» What you are asked to do: After the line containing "Screen dimensions: 850x500", copy nothing more; up to and including it, copy every line of the listing exactly from the first, leaving out the pictures.

» Input data:
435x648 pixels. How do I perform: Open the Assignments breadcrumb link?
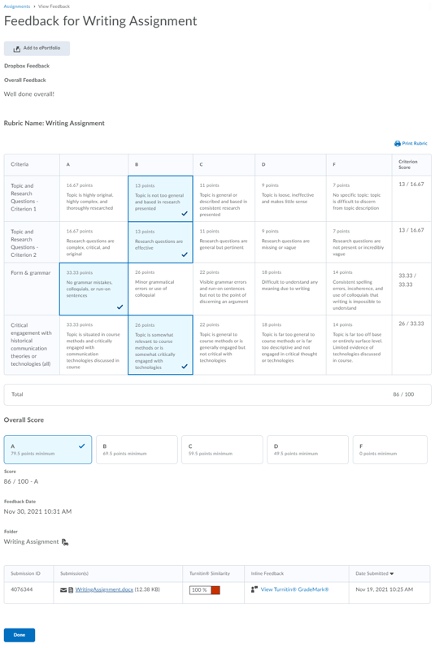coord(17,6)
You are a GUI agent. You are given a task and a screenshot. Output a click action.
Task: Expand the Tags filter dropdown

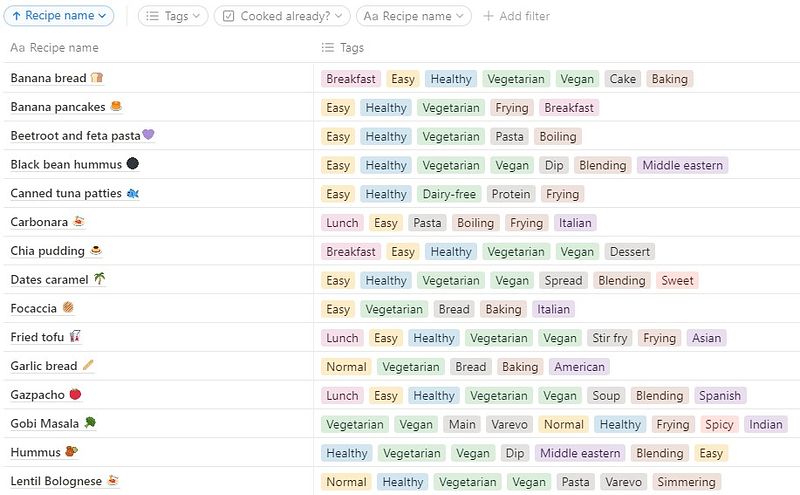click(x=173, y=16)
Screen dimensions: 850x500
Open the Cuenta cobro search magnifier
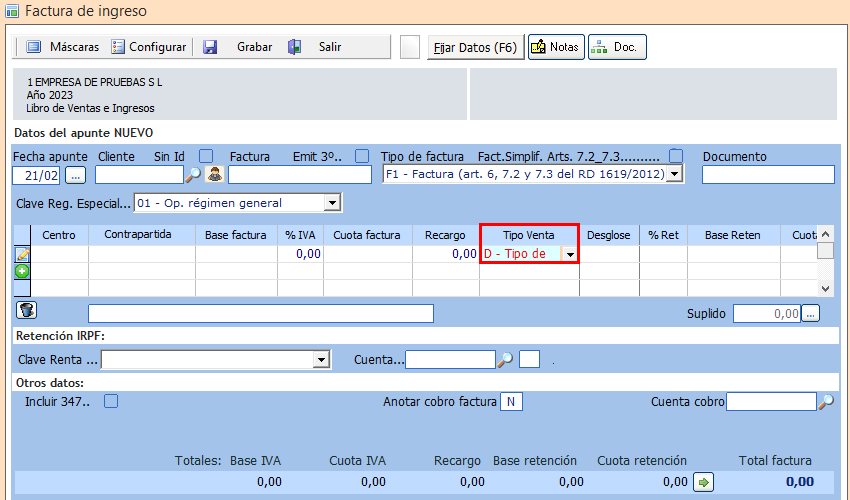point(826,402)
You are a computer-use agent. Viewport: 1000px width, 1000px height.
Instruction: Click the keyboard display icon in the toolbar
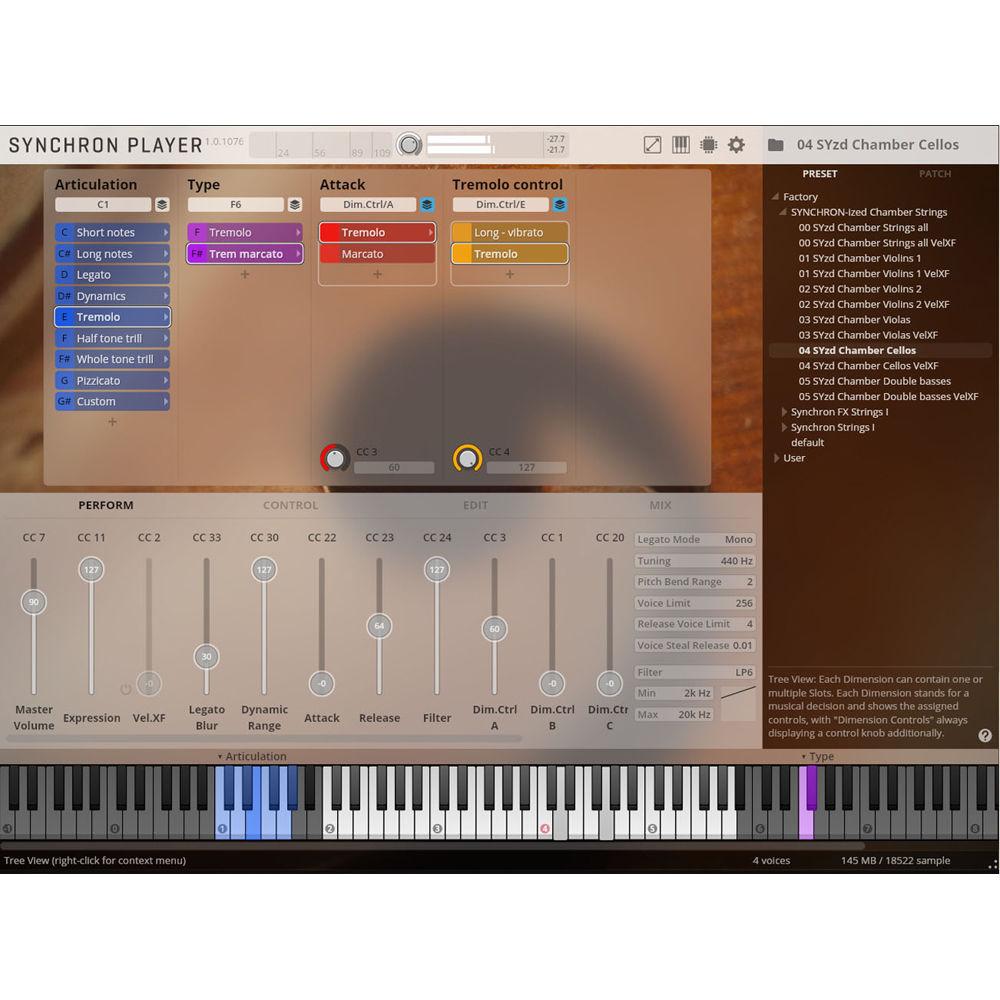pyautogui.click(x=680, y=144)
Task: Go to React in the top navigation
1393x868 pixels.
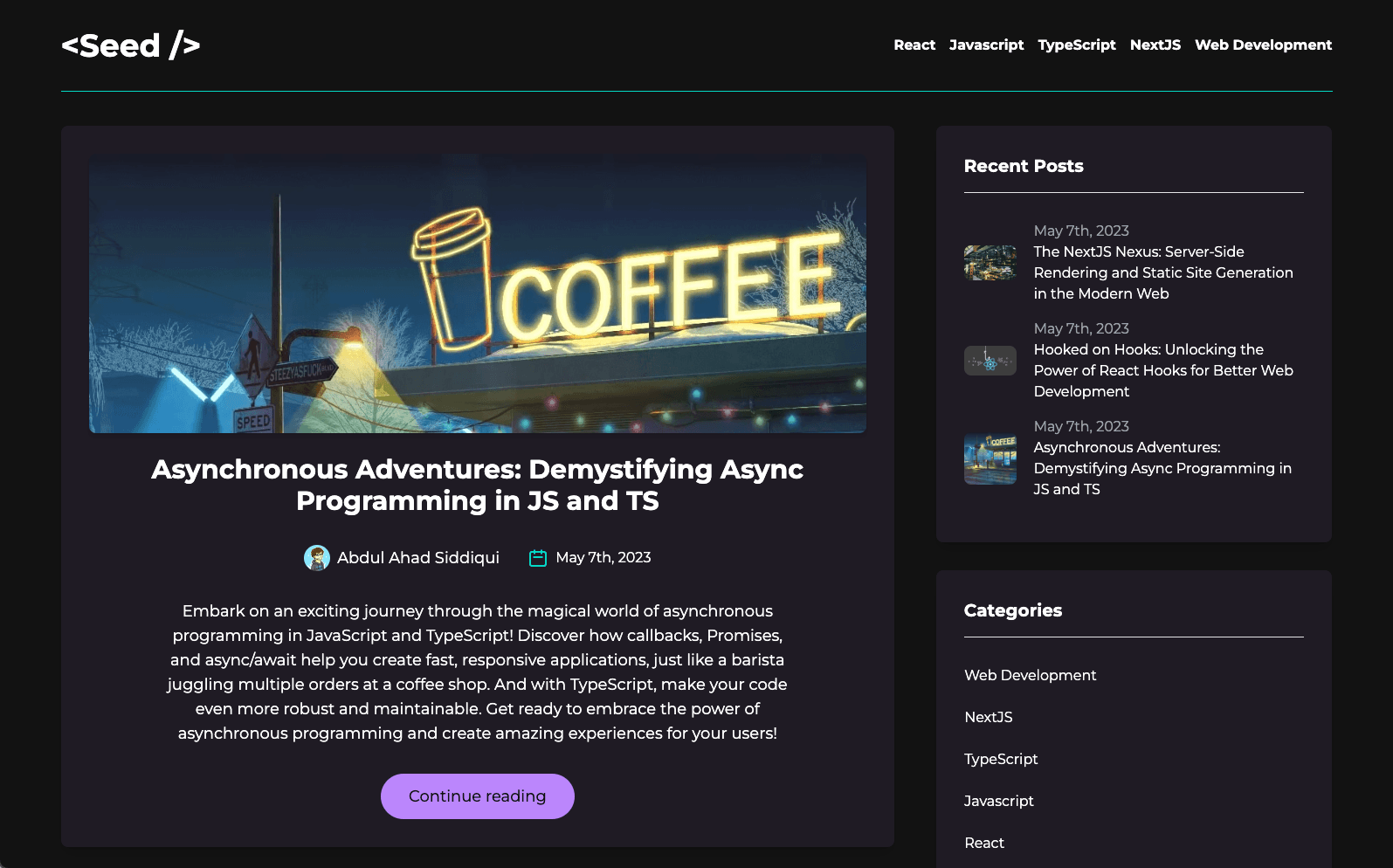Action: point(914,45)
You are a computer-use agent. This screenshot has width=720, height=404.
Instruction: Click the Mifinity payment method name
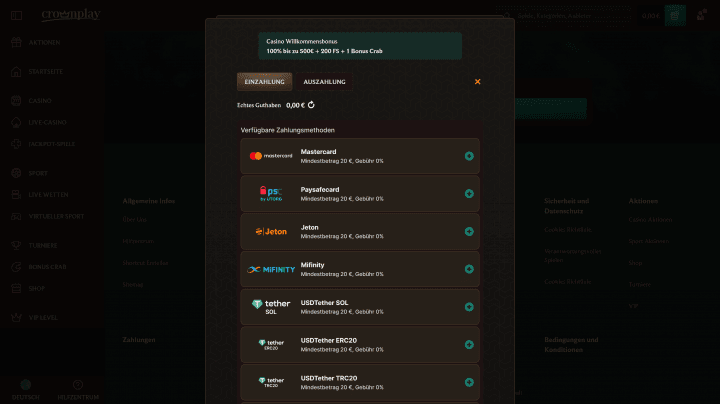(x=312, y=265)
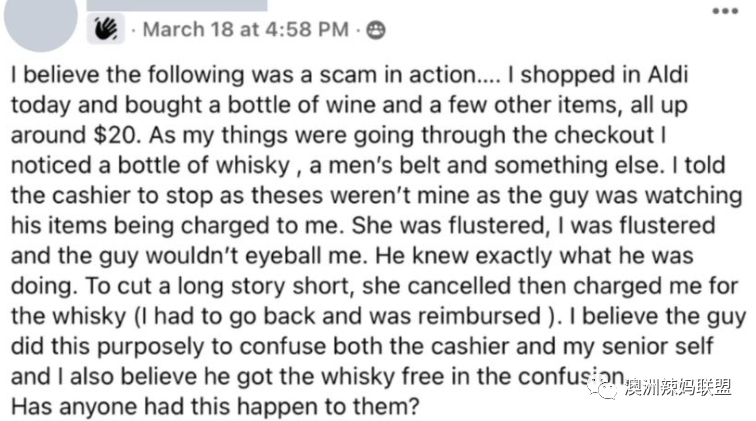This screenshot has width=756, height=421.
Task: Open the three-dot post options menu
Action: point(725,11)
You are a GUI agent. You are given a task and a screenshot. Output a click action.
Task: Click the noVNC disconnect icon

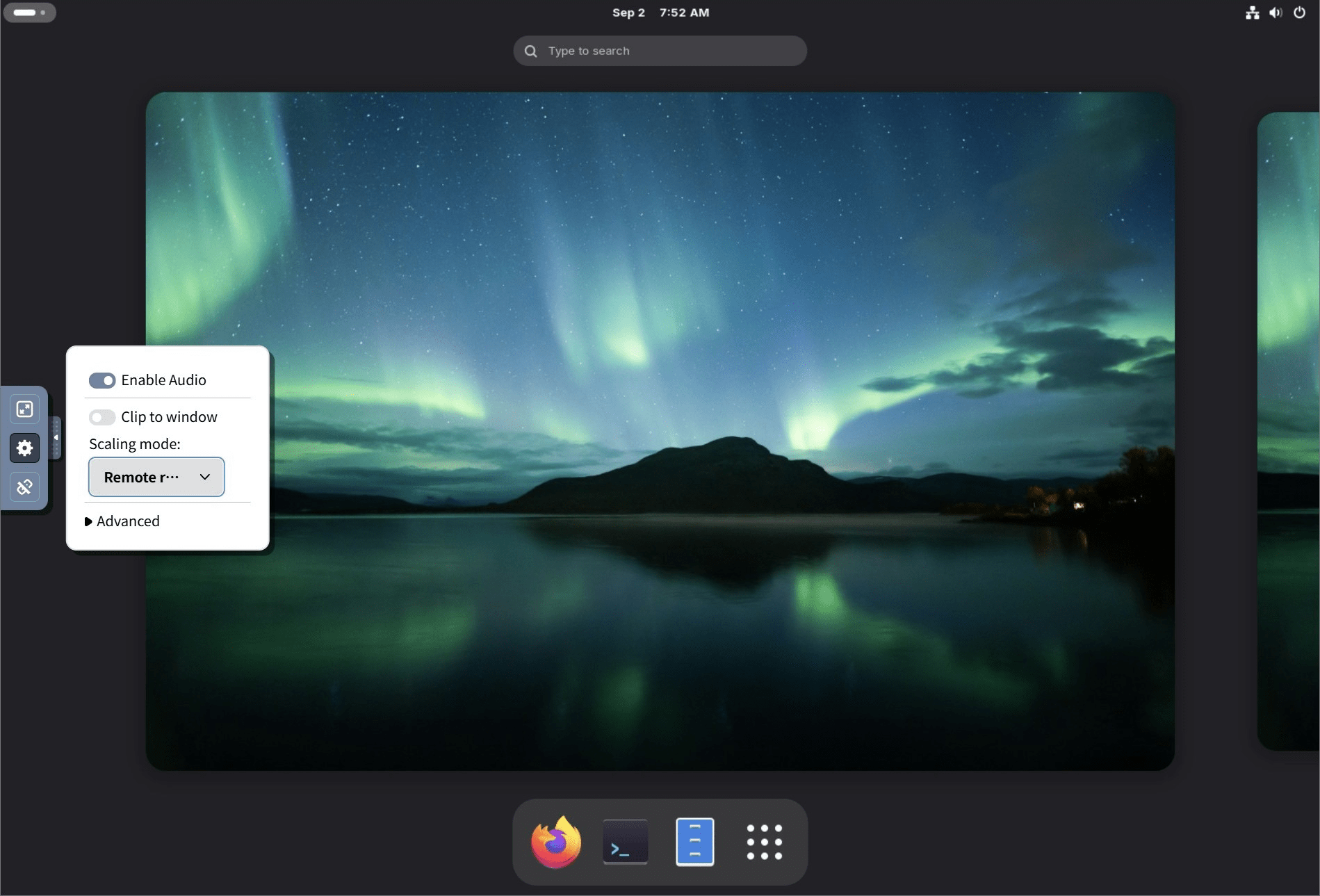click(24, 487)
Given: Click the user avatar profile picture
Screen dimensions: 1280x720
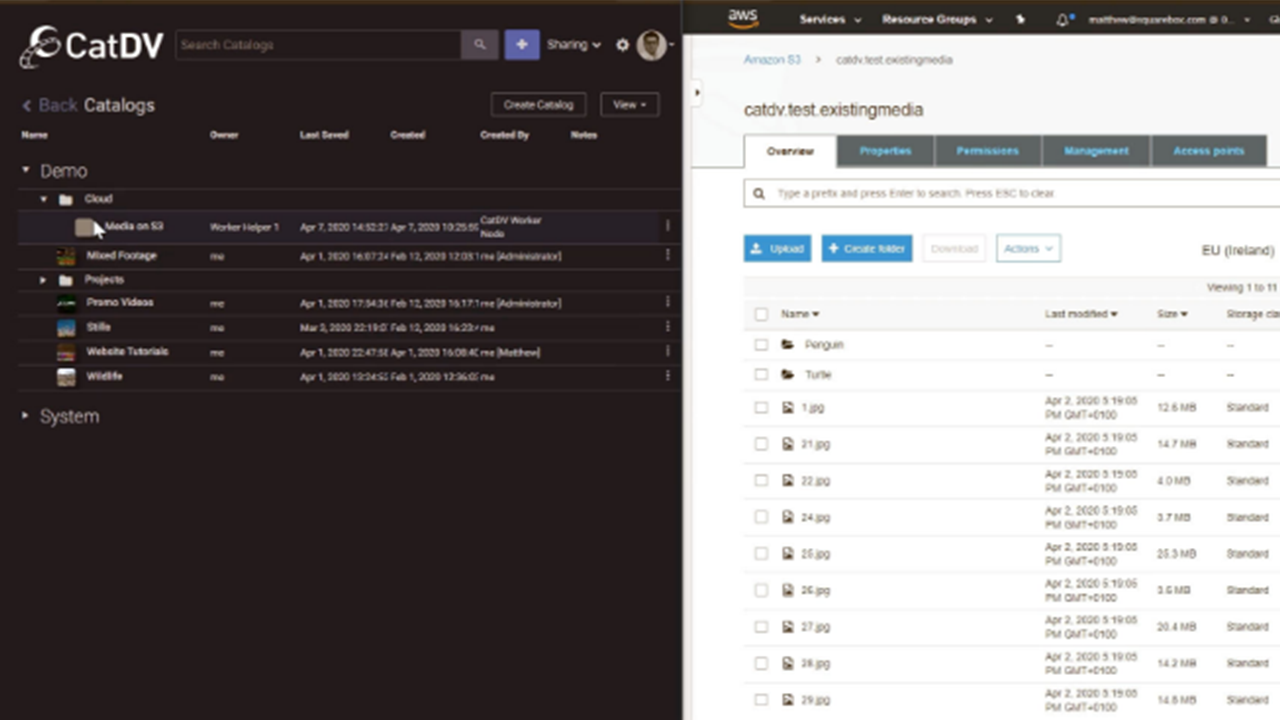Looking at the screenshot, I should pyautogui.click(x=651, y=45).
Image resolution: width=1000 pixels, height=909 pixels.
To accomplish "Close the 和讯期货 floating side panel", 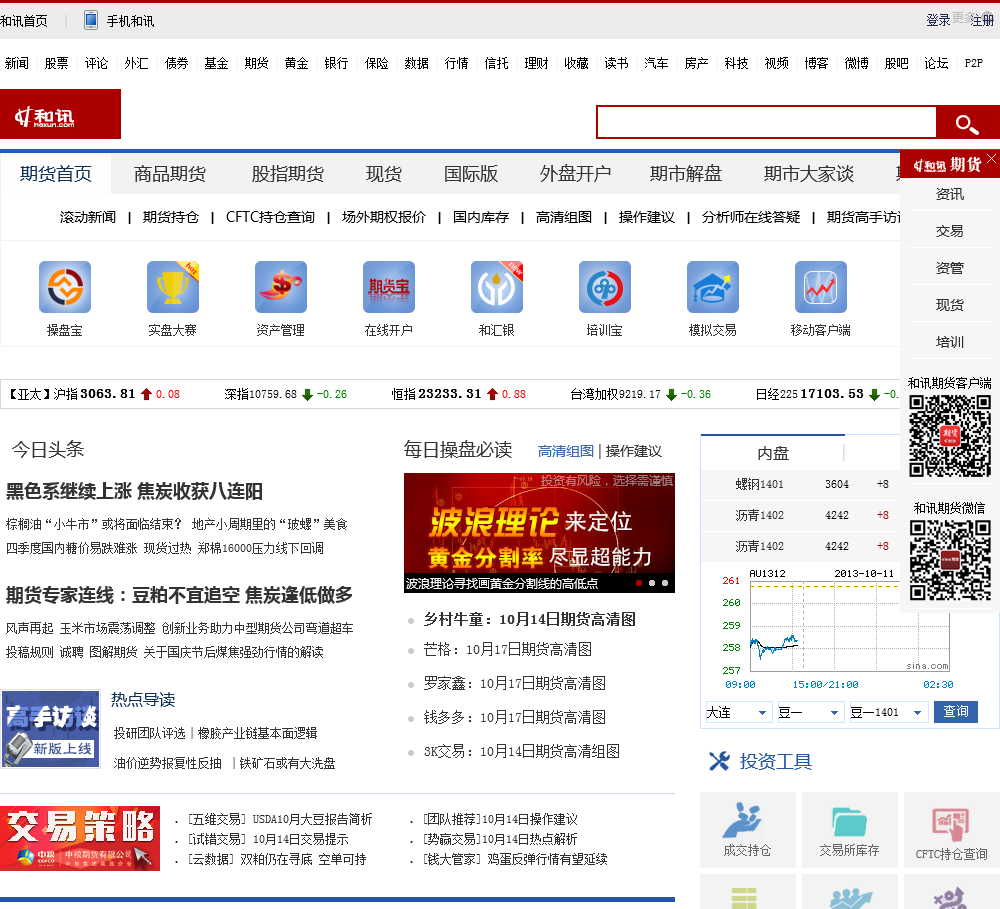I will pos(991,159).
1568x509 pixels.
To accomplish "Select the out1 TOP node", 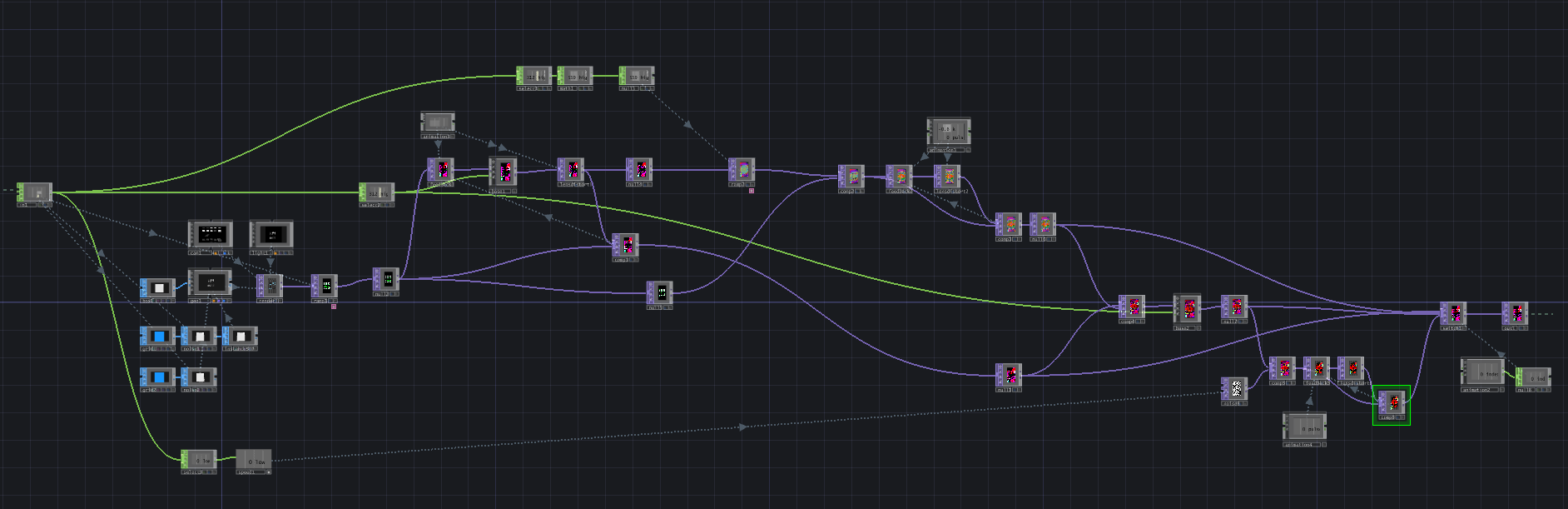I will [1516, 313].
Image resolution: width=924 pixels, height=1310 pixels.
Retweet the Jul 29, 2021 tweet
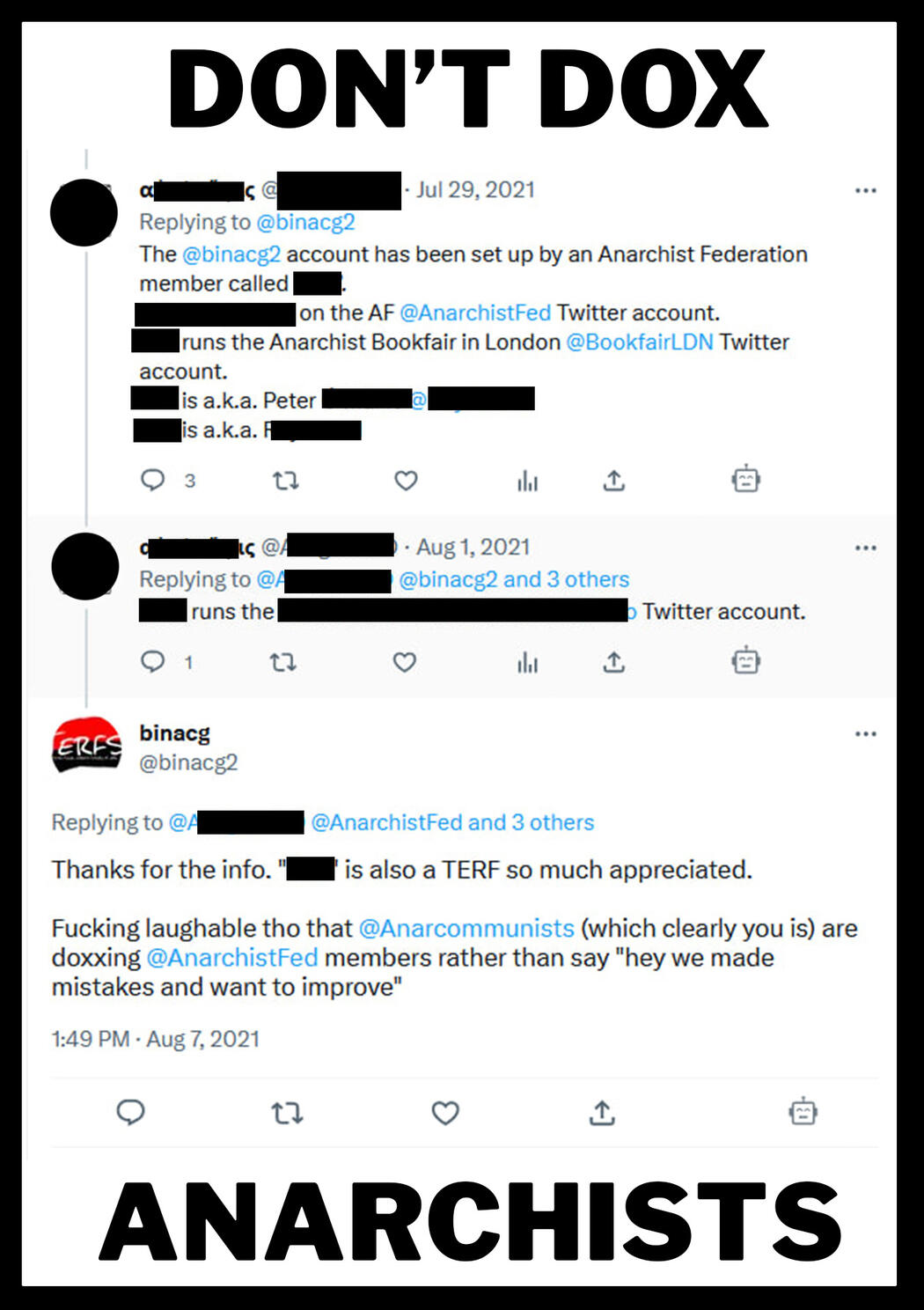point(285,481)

» Problem solution:
435x648 pixels. How do I perform: Open the Assignments breadcrumb link?
coord(17,6)
You are a GUI agent. You are given a task and a screenshot. Output a click action.
Task: Expand the Tags filter dropdown

click(x=173, y=16)
Screen dimensions: 850x500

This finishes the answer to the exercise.